Copy out every one of the items below word for word, with no changes.
** START Excerpted records **
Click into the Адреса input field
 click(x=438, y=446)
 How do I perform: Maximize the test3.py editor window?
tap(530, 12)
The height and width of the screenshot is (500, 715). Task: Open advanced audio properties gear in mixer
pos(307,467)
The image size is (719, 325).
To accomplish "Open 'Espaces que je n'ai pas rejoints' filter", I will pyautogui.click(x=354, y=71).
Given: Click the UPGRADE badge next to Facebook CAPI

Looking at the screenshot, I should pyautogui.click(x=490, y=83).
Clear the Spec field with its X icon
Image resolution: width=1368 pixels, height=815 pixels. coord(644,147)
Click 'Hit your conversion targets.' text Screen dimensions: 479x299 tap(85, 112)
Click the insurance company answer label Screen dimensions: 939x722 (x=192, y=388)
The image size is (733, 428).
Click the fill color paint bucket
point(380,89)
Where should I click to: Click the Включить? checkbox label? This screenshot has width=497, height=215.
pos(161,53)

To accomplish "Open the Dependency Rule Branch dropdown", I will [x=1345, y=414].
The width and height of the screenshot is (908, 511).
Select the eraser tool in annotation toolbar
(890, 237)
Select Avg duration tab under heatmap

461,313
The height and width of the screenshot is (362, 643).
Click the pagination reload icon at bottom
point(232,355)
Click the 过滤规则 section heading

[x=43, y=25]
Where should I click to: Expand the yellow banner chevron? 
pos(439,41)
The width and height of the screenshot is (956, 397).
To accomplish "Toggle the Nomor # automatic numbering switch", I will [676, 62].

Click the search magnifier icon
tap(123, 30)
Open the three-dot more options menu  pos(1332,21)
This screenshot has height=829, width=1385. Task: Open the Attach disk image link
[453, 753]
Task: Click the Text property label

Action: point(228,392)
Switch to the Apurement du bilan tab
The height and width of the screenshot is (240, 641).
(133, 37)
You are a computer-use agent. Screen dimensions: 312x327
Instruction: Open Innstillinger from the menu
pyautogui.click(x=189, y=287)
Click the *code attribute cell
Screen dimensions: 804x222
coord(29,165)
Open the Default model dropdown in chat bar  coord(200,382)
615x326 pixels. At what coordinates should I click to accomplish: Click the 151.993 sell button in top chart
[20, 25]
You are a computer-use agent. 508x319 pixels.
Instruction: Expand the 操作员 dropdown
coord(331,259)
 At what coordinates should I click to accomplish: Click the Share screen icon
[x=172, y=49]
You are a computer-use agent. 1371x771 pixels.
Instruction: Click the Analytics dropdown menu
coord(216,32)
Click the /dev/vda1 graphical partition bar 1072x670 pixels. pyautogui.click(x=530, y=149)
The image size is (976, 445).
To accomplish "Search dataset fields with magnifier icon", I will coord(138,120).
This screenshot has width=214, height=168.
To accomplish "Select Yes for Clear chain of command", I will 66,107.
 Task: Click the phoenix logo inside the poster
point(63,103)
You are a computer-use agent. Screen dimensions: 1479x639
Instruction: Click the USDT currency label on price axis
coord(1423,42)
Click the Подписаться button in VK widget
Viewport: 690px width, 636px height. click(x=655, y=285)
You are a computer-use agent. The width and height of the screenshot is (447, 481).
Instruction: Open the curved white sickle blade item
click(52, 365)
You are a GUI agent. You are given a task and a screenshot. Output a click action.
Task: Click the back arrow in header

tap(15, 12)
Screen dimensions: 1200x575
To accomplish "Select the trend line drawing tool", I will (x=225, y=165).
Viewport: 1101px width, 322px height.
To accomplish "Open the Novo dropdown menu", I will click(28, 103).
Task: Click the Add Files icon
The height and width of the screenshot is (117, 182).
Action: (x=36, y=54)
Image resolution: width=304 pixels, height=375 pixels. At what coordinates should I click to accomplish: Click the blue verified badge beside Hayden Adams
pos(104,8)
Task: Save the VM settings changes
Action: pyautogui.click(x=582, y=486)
** END Excerpted records **
### Response
Click into the Адреса input field
 click(x=438, y=446)
 How do I perform: Maximize the test3.py editor window?
tap(530, 12)
The height and width of the screenshot is (500, 715). Task: Open advanced audio properties gear in mixer
pos(307,467)
The image size is (719, 325).
To accomplish "Open 'Espaces que je n'ai pas rejoints' filter", I will pyautogui.click(x=354, y=71).
Given: Click the UPGRADE badge next to Facebook CAPI

Looking at the screenshot, I should pyautogui.click(x=490, y=83).
Clear the Spec field with its X icon
Image resolution: width=1368 pixels, height=815 pixels. coord(644,147)
Click 'Hit your conversion targets.' text Screen dimensions: 479x299 tap(85, 112)
Click the insurance company answer label Screen dimensions: 939x722 (x=192, y=388)
The image size is (733, 428).
Click the fill color paint bucket
point(380,89)
Where should I click to: Click the Включить? checkbox label? This screenshot has width=497, height=215.
pos(161,53)

To accomplish "Open the Dependency Rule Branch dropdown", I will [x=1345, y=414].
The width and height of the screenshot is (908, 511).
Select the eraser tool in annotation toolbar
(890, 237)
Select Avg duration tab under heatmap

461,313
The height and width of the screenshot is (362, 643).
Click the pagination reload icon at bottom
point(232,355)
Click the 过滤规则 section heading

[x=43, y=25]
Where should I click to: Expand the yellow banner chevron? 
pos(439,41)
The width and height of the screenshot is (956, 397).
To accomplish "Toggle the Nomor # automatic numbering switch", I will [676, 62].

Click the search magnifier icon
tap(123, 30)
Open the three-dot more options menu  pos(1332,21)
This screenshot has height=829, width=1385. Task: Open the Attach disk image link
[453, 753]
Task: Click the Text property label

Action: point(228,392)
Switch to the Apurement du bilan tab
The height and width of the screenshot is (240, 641).
(133, 37)
You are a computer-use agent. Screen dimensions: 312x327
Instruction: Open Innstillinger from the menu
pyautogui.click(x=189, y=287)
Click the *code attribute cell
Screen dimensions: 804x222
coord(29,165)
Open the Default model dropdown in chat bar  coord(200,382)
615x326 pixels. At what coordinates should I click to accomplish: Click the 151.993 sell button in top chart
[20, 25]
You are a computer-use agent. 508x319 pixels.
Instruction: Expand the 操作员 dropdown
coord(331,259)
 At what coordinates should I click to accomplish: Click the Share screen icon
[x=172, y=49]
You are a computer-use agent. 1371x771 pixels.
Instruction: Click the Analytics dropdown menu
coord(216,32)
Click the /dev/vda1 graphical partition bar 1072x670 pixels. pyautogui.click(x=530, y=149)
The image size is (976, 445).
To accomplish "Search dataset fields with magnifier icon", I will coord(138,120).
This screenshot has width=214, height=168.
To accomplish "Select Yes for Clear chain of command", I will 66,107.
 Task: Click the phoenix logo inside the poster
point(63,103)
You are a computer-use agent. Screen dimensions: 1479x639
Instruction: Click the USDT currency label on price axis
coord(1423,42)
Click the Подписаться button in VK widget
Viewport: 690px width, 636px height. click(x=655, y=285)
You are a computer-use agent. The width and height of the screenshot is (447, 481).
Instruction: Open the curved white sickle blade item
click(52, 365)
You are a GUI agent. You are given a task and a screenshot. Output a click action.
Task: Click the back arrow in header

tap(15, 12)
Screen dimensions: 1200x575
To accomplish "Select the trend line drawing tool", I will (x=225, y=165).
Viewport: 1101px width, 322px height.
To accomplish "Open the Novo dropdown menu", I will click(28, 103).
Task: Click the Add Files icon
The height and width of the screenshot is (117, 182).
Action: (x=36, y=54)
Image resolution: width=304 pixels, height=375 pixels. At what coordinates should I click to accomplish: Click the blue verified badge beside Hayden Adams
pos(104,8)
Task: Save the VM settings changes
Action: pyautogui.click(x=582, y=486)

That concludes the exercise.